Layers of history, personal reference, and spiritual symbolism permeate the works of Robert Pruitt. Like Abney, he’s a figurative painter as well. But whereas Abney’s figures are highly chromatic, graphically abstracted, mediated figures — Pruitt’s large-scale figures rendered in charcoal, conté, and coffee are immediate, and evoke empathy and emotion. The title of the show is *Devotion*, and religious practices is a recurring theme in the work. In Pruitt’s world, the spiritual is omnipresent. *I turned myself into myself* depicts a woman in repose, her face glowing with what appears to be a heavenly, blue light. The light actually is emanating from a clip-on reading light, clipped into her own hair. A page from a Silver Surfer comic depicting that character’s origin suggest that spiritual revelation can com from the most unlikely of sources. There’s also a strain of techno-optimistic Afro-futurism within the work, embodied by a piece title *Archangel*, which depicts a drone carrying, among other things, a shirt with the words “I can’t breathe” emblazoned on it. The piece suggests the power of inverse surveillance, or sousveillance, may have for correcting injustices visited upon the black community by the criminal justice system. This piece sits directly across the gallery from John Thomas Riddle Jr.’s 1973 mixed-media assemblage *Pieces at Hand, Spirit versus Technology Series*, which also suggests a link between technology and spirituality. Mar Hollingsworth, curator of the exhibition, points out that Pruitt selected certain artifacts and pieces from CAAM’s collection to supplement the work (among them a John Outterbridge sculpture, two John Biggers lithographs, a headdress from the Yoruba of Nigeria, and a wig belonging to Ella Fitzgerald). This combination of museum artifacts and art pieces remind the viewer that art is never divorced from the culture and history that give rise to it. Still, the real stars of the show are the figures themselves. There’s a real sense of individuality – highly specific and yet fir The drawings are layered, figures rendered in charcoal on coffee ground, adorned with clothing and other accoutrement rendered in rich red conté. Though rendered in humble materials, the figures carry themselves and hold the page with a regal elegance. Pruitt is a superb draughtsman, able to capture gestures that are but tics, a fleeting glance, a loaded exhale. The figures flit between poised concealment and spontaneous revelation.
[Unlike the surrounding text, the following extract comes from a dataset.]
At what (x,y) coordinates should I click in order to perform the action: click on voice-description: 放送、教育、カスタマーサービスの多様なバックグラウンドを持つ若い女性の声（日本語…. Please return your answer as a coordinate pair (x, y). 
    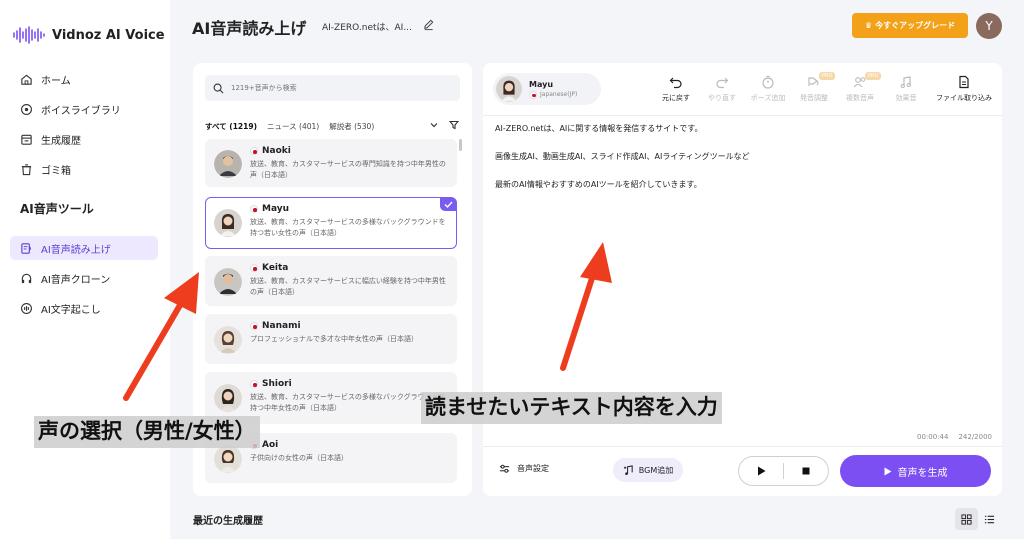
    Looking at the image, I should click on (348, 228).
*Robert Pruitt: Devotion* is on view through February 17, 2019. *Nina Chanel Abney: Royal Flush* is up until January 20, 2019; and *California Bound: Slavery on the New Frontier, 1848-1865* comes down the day after. *Los Angeles Freedom Rally, 1963* and *The Notion of Family* are both on display until March 3, 2019. Admission to the museum is free, and CAAM is located in Exposition Park, Los Angeles.